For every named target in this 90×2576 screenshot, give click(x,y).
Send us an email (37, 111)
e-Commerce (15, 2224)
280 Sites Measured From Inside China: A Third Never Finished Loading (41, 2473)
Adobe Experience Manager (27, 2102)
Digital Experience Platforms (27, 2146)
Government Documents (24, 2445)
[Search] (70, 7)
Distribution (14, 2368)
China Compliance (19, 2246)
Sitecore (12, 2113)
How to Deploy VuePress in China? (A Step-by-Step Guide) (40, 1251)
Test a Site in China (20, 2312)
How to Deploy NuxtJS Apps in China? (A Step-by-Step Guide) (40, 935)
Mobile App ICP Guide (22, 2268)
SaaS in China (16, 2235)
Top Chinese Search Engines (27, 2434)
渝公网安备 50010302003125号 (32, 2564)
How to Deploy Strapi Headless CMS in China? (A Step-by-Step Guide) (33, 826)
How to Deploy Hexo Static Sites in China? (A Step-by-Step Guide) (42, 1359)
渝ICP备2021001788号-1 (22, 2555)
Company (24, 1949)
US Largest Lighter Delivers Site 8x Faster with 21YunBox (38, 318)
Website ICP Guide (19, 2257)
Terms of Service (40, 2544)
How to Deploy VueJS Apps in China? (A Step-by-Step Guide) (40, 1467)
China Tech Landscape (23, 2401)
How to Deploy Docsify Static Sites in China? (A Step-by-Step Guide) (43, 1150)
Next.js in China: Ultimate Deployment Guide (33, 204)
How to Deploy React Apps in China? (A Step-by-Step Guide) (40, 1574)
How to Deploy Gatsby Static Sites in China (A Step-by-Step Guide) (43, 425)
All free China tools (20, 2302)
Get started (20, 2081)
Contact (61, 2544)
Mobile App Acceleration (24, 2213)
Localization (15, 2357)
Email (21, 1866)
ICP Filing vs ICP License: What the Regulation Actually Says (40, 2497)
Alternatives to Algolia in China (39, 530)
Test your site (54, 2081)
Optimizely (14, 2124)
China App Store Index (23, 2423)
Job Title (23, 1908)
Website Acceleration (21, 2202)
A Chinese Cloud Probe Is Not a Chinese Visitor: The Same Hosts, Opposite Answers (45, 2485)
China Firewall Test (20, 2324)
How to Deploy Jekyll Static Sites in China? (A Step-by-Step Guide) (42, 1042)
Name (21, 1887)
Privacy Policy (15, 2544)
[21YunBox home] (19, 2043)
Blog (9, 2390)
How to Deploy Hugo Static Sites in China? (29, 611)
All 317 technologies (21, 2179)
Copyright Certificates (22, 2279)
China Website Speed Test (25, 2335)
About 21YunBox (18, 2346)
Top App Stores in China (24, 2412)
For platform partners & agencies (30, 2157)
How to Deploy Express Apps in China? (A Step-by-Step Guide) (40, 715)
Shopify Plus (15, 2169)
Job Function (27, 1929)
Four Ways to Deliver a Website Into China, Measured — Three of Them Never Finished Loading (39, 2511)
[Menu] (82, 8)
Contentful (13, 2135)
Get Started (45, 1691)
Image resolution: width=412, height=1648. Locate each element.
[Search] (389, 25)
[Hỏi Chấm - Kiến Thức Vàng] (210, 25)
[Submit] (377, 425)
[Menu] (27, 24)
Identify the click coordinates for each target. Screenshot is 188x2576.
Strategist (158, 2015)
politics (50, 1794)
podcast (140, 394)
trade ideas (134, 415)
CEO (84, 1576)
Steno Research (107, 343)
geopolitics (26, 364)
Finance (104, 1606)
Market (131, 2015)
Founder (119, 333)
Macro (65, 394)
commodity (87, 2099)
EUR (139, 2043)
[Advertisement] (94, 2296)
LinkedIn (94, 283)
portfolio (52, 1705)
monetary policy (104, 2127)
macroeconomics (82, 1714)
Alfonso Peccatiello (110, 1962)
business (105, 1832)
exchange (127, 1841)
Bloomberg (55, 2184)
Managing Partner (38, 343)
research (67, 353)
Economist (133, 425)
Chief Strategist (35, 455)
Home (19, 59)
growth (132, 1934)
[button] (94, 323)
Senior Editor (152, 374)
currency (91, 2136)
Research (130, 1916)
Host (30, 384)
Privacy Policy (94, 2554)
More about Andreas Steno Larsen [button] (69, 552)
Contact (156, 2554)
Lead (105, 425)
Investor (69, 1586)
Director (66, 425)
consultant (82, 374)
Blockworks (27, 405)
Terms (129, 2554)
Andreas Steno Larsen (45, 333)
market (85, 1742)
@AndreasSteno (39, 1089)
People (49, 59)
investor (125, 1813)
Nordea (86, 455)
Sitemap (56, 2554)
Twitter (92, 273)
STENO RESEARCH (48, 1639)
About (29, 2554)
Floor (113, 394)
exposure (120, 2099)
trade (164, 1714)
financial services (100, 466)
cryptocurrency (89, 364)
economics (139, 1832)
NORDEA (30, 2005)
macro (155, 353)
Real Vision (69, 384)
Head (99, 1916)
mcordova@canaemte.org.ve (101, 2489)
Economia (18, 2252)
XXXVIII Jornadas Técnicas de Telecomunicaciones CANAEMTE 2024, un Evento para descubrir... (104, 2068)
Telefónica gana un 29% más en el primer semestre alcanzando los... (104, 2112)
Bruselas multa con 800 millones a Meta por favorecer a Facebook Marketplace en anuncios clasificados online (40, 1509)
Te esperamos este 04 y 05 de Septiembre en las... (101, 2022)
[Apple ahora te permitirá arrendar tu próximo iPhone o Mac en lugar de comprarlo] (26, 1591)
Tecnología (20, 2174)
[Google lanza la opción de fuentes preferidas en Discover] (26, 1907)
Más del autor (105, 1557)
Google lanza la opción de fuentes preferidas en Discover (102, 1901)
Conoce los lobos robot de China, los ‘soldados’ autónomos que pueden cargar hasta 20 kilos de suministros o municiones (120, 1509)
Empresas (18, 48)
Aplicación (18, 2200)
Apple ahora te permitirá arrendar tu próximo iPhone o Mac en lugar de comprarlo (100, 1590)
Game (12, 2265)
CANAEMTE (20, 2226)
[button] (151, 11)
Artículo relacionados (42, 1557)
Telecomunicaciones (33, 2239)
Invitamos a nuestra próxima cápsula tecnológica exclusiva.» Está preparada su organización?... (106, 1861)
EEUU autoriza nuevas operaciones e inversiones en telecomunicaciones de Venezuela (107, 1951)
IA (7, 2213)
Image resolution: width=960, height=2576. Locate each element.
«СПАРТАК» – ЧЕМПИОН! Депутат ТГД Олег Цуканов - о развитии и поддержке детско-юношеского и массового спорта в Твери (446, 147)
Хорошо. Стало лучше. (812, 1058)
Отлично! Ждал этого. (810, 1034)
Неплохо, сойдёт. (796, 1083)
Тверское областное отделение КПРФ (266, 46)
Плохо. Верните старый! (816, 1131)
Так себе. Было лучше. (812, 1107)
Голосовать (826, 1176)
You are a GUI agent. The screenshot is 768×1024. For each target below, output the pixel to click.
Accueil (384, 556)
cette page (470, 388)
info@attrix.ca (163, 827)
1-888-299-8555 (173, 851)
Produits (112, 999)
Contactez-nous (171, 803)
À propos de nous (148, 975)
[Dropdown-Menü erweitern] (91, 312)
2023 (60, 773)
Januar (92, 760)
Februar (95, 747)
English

········

PROBLEM REQUIREMENTS
Reproduce every entry above. Make each line identical to the original.

TASK RESPONSE
For every named target in this 90×2576 screenshot, give click(x,y).
Send us an email (37, 111)
e-Commerce (15, 2224)
280 Sites Measured From Inside China: A Third Never Finished Loading (41, 2473)
Adobe Experience Manager (27, 2102)
Digital Experience Platforms (27, 2146)
Government Documents (24, 2445)
[Search] (70, 7)
Distribution (14, 2368)
China Compliance (19, 2246)
Sitecore (12, 2113)
How to Deploy VuePress in China? (A Step-by-Step Guide) (40, 1251)
Test a Site in China (20, 2312)
How to Deploy NuxtJS Apps in China? (A Step-by-Step Guide) (40, 935)
Mobile App ICP Guide (22, 2268)
SaaS in China (16, 2235)
Top Chinese Search Engines (27, 2434)
渝公网安备 50010302003125号 (32, 2564)
How to Deploy Strapi Headless CMS in China? (A Step-by-Step Guide) (33, 826)
How to Deploy Hexo Static Sites in China? (A Step-by-Step Guide) (42, 1359)
渝ICP备2021001788号-1 (22, 2555)
Company (24, 1949)
US Largest Lighter Delivers Site 8x Faster with 21YunBox (38, 318)
Website ICP Guide (19, 2257)
Terms of Service (40, 2544)
How to Deploy VueJS Apps in China? (A Step-by-Step Guide) (40, 1467)
China Tech Landscape (23, 2401)
How to Deploy Docsify Static Sites in China? (A Step-by-Step Guide) (43, 1150)
Next.js in China: Ultimate Deployment Guide (33, 204)
How to Deploy React Apps in China? (A Step-by-Step Guide) (40, 1574)
How to Deploy Gatsby Static Sites in China (A Step-by-Step Guide) (43, 425)
All free China tools (20, 2302)
Get started (20, 2081)
Contact (61, 2544)
Mobile App Acceleration (24, 2213)
Localization (15, 2357)
Email (21, 1866)
ICP Filing vs ICP License: What the Regulation Actually Says (40, 2497)
Alternatives to Algolia in China (39, 530)
Test your site (54, 2081)
Optimizely (14, 2124)
China App Store Index (23, 2423)
Job Title (23, 1908)
Website Acceleration (21, 2202)
A Chinese Cloud Probe Is Not a Chinese Visitor: The Same Hosts, Opposite Answers (45, 2485)
China Firewall Test (20, 2324)
How to Deploy Jekyll Static Sites in China? (A Step-by-Step Guide) (42, 1042)
Name (21, 1887)
Privacy Policy (15, 2544)
[21YunBox home] (19, 2043)
Blog (9, 2390)
How to Deploy Hugo Static Sites in China? (29, 611)
All 317 technologies (21, 2179)
Copyright Certificates (22, 2279)
China Website Speed Test (25, 2335)
About 21YunBox (18, 2346)
Top App Stores in China (24, 2412)
For platform partners & agencies (30, 2157)
How to Deploy Express Apps in China? (A Step-by-Step Guide) (40, 715)
Shopify Plus (15, 2169)
Job Function (27, 1929)
Four Ways to Deliver a Website Into China, Measured — Three of Them Never Finished Loading (39, 2511)
[Menu] (82, 8)
Contentful (13, 2135)
Get Started (45, 1691)
Image resolution: width=412, height=1648. Locate each element.
[Search] (389, 25)
[Hỏi Chấm - Kiến Thức Vàng] (210, 25)
[Submit] (377, 425)
[Menu] (27, 24)
Identify the click coordinates for each target. Screenshot is 188x2576.
Strategist (158, 2015)
politics (50, 1794)
podcast (140, 394)
trade ideas (134, 415)
CEO (84, 1576)
Steno Research (107, 343)
geopolitics (26, 364)
Finance (104, 1606)
Market (131, 2015)
Founder (119, 333)
Macro (65, 394)
commodity (87, 2099)
EUR (139, 2043)
[Advertisement] (94, 2296)
LinkedIn (94, 283)
portfolio (52, 1705)
monetary policy (104, 2127)
macroeconomics (82, 1714)
Alfonso Peccatiello (110, 1962)
business (105, 1832)
exchange (127, 1841)
Bloomberg (55, 2184)
Managing Partner (38, 343)
research (67, 353)
Economist (133, 425)
Chief Strategist (35, 455)
Home (19, 59)
growth (132, 1934)
[button] (94, 323)
Senior Editor (152, 374)
currency (91, 2136)
Research (130, 1916)
Host (30, 384)
Privacy Policy (94, 2554)
More about Andreas Steno Larsen [button] (69, 552)
Contact (156, 2554)
Lead (105, 425)
Investor (69, 1586)
Director (66, 425)
consultant (82, 374)
Blockworks (27, 405)
Terms (129, 2554)
Andreas Steno Larsen (45, 333)
market (85, 1742)
@AndreasSteno (39, 1089)
People (49, 59)
investor (125, 1813)
Nordea (86, 455)
Sitemap (56, 2554)
Twitter (92, 273)
STENO RESEARCH (48, 1639)
About (29, 2554)
Floor (113, 394)
exposure (120, 2099)
trade (164, 1714)
financial services (100, 466)
cryptocurrency (89, 364)
economics (139, 1832)
NORDEA (30, 2005)
macro (155, 353)
Real Vision (69, 384)
Head (99, 1916)
mcordova@canaemte.org.ve (101, 2489)
Economia (18, 2252)
XXXVIII Jornadas Técnicas de Telecomunicaciones CANAEMTE 2024, un Evento para descubrir... (104, 2068)
Telefónica gana un 29% más en el primer semestre alcanzando los... (104, 2112)
Bruselas multa con 800 millones a Meta por favorecer a Facebook Marketplace en anuncios clasificados online (40, 1509)
Te esperamos este 04 y 05 de Septiembre en las... (101, 2022)
[Apple ahora te permitirá arrendar tu próximo iPhone o Mac en lugar de comprarlo] (26, 1591)
Tecnología (20, 2174)
[Google lanza la opción de fuentes preferidas en Discover] (26, 1907)
Más del autor (105, 1557)
Google lanza la opción de fuentes preferidas en Discover (102, 1901)
Conoce los lobos robot de China, los ‘soldados’ autónomos que pueden cargar hasta 20 kilos de suministros o municiones (120, 1509)
Empresas (18, 48)
Aplicación (18, 2200)
Apple ahora te permitirá arrendar tu próximo iPhone o Mac en lugar de comprarlo (100, 1590)
Game (12, 2265)
CANAEMTE (20, 2226)
[button] (151, 11)
Artículo relacionados (42, 1557)
Telecomunicaciones (33, 2239)
Invitamos a nuestra próxima cápsula tecnológica exclusiva.» Está preparada su organización?... (106, 1861)
EEUU autoriza nuevas operaciones e inversiones en telecomunicaciones de Venezuela (107, 1951)
IA (7, 2213)
Image resolution: width=960, height=2576. Locate each element.
«СПАРТАК» – ЧЕМПИОН! Депутат ТГД Олег Цуканов - о развитии и поддержке детско-юношеского и массового спорта в Твери (446, 147)
Хорошо. Стало лучше. (812, 1058)
Отлично! Ждал этого. (810, 1034)
Неплохо, сойдёт. (796, 1083)
Тверское областное отделение КПРФ (266, 46)
Плохо. Верните старый! (816, 1131)
Так себе. Было лучше. (812, 1107)
Голосовать (826, 1176)
You are a GUI agent. The screenshot is 768×1024. For each target below, output the pixel to click.
Accueil (384, 556)
cette page (470, 388)
info@attrix.ca (163, 827)
1-888-299-8555 (173, 851)
Produits (112, 999)
Contactez-nous (171, 803)
À propos de nous (148, 975)
[Dropdown-Menü erweitern] (91, 312)
2023 (60, 773)
Januar (92, 760)
Februar (95, 747)
English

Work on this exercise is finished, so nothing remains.